#### 문서 발췌 ####

# Data preprocessing

In [71]:
import re
import pandas as pd
from glob import glob


files = glob('메뉴데이터/*.csv')

def clear_menu(menu):
    patterns = [
        ('\([^(]*\)', ''),
        ('[0-9].*', ''),
        ('\u119e', ''),
        ('\xe9', '')
    ]
    
    for pat, change in patterns:
        menu = re.sub(pat, change, menu)
    return menu

dfs = []
for file in files:
    try: 
        df = pd.read_csv(file)[['메뉴명', '식당(ID)']]
        df = df.rename(columns={'식당(ID)' : '식당ID'})
    except:
        df = pd.read_csv(file)[['메뉴명', '식당ID']]
        
    df['메뉴명'] = df['메뉴명'].apply(lambda x: clear_menu(x))

####

## [과제]
문서 발췌의 코드에서 try 부분은 '식당(ID)' 열의 이름을 바꾸고, except 부분은 이름을 바꾸지 않습니다. 이렇게 해서 어떤 결과가 나오는지 두 부분을 비교해 설명하세요.

#### 데이터 발췌 ####

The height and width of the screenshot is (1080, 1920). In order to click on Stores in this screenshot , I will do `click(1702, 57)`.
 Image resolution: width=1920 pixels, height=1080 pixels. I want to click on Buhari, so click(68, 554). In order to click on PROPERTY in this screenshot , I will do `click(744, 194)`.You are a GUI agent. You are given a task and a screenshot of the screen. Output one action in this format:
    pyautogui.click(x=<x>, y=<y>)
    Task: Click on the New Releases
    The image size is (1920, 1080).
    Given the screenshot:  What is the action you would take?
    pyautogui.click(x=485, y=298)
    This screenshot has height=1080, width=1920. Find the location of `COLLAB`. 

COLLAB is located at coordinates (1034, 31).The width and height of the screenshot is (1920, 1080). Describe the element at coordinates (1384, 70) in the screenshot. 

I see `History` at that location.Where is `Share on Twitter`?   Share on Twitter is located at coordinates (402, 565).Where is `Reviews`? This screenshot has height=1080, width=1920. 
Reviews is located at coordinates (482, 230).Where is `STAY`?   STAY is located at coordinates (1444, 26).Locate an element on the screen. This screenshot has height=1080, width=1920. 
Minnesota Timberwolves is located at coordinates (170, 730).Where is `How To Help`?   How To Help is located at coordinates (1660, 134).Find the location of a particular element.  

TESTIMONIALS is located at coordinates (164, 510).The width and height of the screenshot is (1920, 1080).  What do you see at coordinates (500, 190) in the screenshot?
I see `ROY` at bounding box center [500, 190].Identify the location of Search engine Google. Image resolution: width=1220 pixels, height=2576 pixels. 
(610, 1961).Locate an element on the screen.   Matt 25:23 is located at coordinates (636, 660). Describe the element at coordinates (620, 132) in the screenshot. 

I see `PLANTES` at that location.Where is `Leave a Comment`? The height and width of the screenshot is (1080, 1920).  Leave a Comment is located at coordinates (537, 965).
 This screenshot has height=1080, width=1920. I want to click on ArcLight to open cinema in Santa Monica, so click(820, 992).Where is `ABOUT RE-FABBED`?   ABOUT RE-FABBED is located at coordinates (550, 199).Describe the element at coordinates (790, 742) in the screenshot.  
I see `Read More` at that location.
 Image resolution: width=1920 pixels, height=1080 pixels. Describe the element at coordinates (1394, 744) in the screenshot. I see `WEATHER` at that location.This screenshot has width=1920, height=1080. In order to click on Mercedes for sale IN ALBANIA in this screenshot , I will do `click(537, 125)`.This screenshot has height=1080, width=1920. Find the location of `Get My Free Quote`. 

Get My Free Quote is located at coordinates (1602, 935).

####

## [정답 풀이]
try 부분은 '메뉴명'과 '식당(ID)' 열을 읽은 뒤 '식당(ID)'를 '식당ID'로 바꿉니다. except 부분은 처음부터 '메뉴명'과 '식당ID' 열을 읽기 때문에 따로 바꿀 필요가 없습니다. 그래서 어느 쪽을 거치든 df에는 '메뉴명'과 '식당ID'라는 같은 이름의 열이 남습니다.